While everyone is waiting with bated breath for the November election results, I’m waiting to see how “19” will be adopted as a new meme by stoner culture. For example, a California doctor’s recommendation for the medical use of marijuana is widely referred to as “a 215,” e.g. “I’ve got my 215.” Even law enforcement uses that term. I’ve seen ads by people looking for “215-friendly” rental apartments and Craigslist personal ads by people “looking for some 215.” Of course, we’ve all heard of “420” and its various apocryphal origins.

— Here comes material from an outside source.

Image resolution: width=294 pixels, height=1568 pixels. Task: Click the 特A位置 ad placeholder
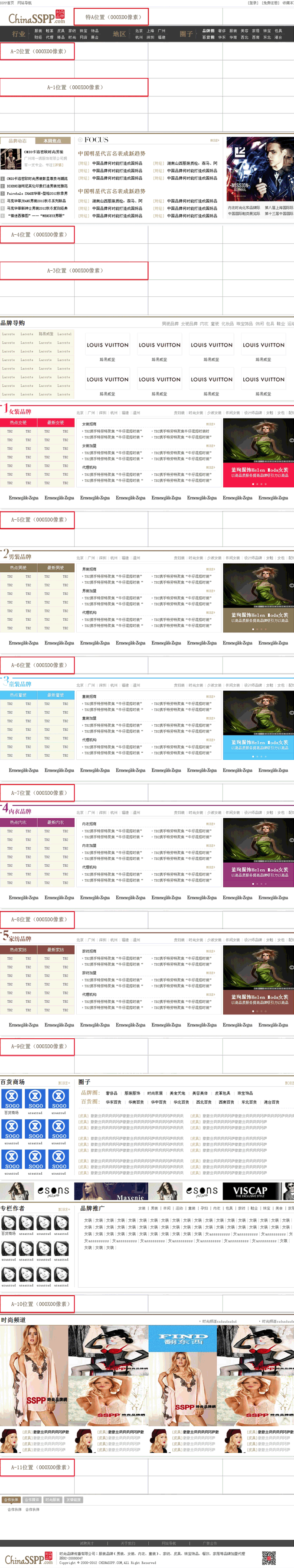tap(111, 17)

I’m sure that someone is printing up number 19 sports jersies and t-shirts with or without a pot leaf as I write this. It’s also quite predictable that “dude, got any 19?” will become a common question and “19-friendly” will begin appearing on singles ads as code for occasional recreational pot use. Less obvious (it doesn’t come up on Google yet) might be the association of the Proposition with young women and weed, as in “19 and legal.” Juxtapositions of young, scantily-clad, busty women and weed are pervasive in marijuana culture, even in hippie SoHum, so maybe such an ad campaign would appeal enough to the young, white-ganster-wannabe crowd that they would actually get off the couch and vote.

And if Prop 19 fails at the November polls? Well, since one of the many criticisms of the measure is that it would  legalize possession of a mere ounce, supporters can shrug and say, “19—eh, that’s barely legal.”